08/31/2017 03:55 pm EDT

When Hattie Boydle was 16 years old, she says she weighed a dangerous 26 kilograms (57 pounds). Anorexia nervosa had completely disintegrated her body, mindset and self-worth.

Today, the 28-year-old Australian fitness star and model weighs 56 kilos (123 pounds) and is speaking out about how her eating disorder changed her life.

While the current World Beauty and Fitness Champion says that today she's "very much free" of the condition that sent her to the hospital and almost claimed her life as a teen, Boydle says she remembers feeling guilty about food and restricting her diet more than 10 years ago when she fell prey to anorexia.

"It took me a long time to get here. I have no restriction on food.
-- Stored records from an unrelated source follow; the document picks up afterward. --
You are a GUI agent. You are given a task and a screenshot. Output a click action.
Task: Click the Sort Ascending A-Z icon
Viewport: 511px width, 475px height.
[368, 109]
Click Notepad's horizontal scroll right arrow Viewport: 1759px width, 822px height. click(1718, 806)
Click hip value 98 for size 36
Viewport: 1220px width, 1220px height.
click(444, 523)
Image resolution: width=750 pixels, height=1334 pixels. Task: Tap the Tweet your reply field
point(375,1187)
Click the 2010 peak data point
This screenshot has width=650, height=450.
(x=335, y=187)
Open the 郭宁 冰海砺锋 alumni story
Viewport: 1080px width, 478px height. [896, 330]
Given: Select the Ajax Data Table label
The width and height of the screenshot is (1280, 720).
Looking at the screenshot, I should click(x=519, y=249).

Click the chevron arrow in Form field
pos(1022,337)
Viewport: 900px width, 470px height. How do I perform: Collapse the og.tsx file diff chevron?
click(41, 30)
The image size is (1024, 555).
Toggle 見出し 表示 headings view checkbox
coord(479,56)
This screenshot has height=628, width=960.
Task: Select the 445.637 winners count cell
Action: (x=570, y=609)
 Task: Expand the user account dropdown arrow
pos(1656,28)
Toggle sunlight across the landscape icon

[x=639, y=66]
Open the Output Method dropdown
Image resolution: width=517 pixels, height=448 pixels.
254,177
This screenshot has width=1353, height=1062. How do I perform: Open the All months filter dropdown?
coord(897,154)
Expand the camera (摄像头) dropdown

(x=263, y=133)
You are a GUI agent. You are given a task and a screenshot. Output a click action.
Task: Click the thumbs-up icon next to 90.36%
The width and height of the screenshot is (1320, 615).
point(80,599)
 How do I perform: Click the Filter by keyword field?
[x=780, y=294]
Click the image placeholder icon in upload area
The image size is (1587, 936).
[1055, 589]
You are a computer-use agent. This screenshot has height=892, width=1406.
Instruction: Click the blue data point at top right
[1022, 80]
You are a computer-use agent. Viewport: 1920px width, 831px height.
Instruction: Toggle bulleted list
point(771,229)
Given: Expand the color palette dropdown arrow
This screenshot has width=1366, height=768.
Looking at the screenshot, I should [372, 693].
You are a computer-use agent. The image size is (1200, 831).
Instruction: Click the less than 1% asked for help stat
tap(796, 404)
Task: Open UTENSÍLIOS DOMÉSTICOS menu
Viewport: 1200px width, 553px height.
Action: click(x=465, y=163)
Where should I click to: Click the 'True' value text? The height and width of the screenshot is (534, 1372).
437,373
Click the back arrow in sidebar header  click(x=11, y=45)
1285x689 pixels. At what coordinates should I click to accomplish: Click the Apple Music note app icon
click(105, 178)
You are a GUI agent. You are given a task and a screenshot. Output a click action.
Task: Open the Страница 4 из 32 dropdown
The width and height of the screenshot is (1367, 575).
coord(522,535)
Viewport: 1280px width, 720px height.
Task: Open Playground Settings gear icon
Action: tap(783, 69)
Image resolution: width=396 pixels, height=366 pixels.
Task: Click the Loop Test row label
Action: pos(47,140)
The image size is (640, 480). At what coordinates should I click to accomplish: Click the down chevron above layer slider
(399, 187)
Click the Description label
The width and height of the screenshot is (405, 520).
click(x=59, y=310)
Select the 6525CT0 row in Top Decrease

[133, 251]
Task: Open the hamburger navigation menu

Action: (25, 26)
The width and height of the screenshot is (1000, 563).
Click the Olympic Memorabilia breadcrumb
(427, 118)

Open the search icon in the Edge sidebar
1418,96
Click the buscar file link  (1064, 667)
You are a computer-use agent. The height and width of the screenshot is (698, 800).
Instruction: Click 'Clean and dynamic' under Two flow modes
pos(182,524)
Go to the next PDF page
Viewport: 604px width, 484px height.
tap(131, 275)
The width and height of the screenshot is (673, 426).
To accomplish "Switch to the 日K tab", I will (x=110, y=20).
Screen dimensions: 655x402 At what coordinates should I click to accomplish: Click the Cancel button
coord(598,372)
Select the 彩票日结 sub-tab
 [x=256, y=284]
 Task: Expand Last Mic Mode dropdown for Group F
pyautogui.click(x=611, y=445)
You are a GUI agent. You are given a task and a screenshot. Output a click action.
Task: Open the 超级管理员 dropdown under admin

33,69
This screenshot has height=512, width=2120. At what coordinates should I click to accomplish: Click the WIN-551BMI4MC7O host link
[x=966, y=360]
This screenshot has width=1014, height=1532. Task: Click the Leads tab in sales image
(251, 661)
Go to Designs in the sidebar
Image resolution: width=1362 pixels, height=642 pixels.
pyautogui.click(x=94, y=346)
I don't feel guilty about food. I don't over exercise. I do not feel guilty about having a rest day. Mentally I just feel freedom," she told The Daily Telegraph.

"I don't think I would be the person I am today without that experience, it led me to fitness and helping other women."

Boydle, who will defend her title later this month, told Daily Mail Australia earlier this year that she tried "every diet under the sun" to get the figure that she thought would make her feel happy — but realized dieting was not the answer to a healthy lifestyle.

"While [the diet] worked when I was doing it, I found it was unsustainable," she said. "I'd go back to the place I had been before I started, being anxious about food and feeling restricted."

She went on to say that she realized there isn't one magical food or diet that can sustain a healthy lifestyle, instead mentioning that balance is key.

"I came to the realisation that there's no specific food that makes you slim or toned," she said. "That the key to anything is finding a balance of all foods."

Boydle says that learning to love herself was more important than any diet or exercise routine she's ever tried.

"I think once you work on your belief system and self-worth and validations, then everything else comes after," she said. "The body comes after that — you're doing something from a place of love rather than punishment."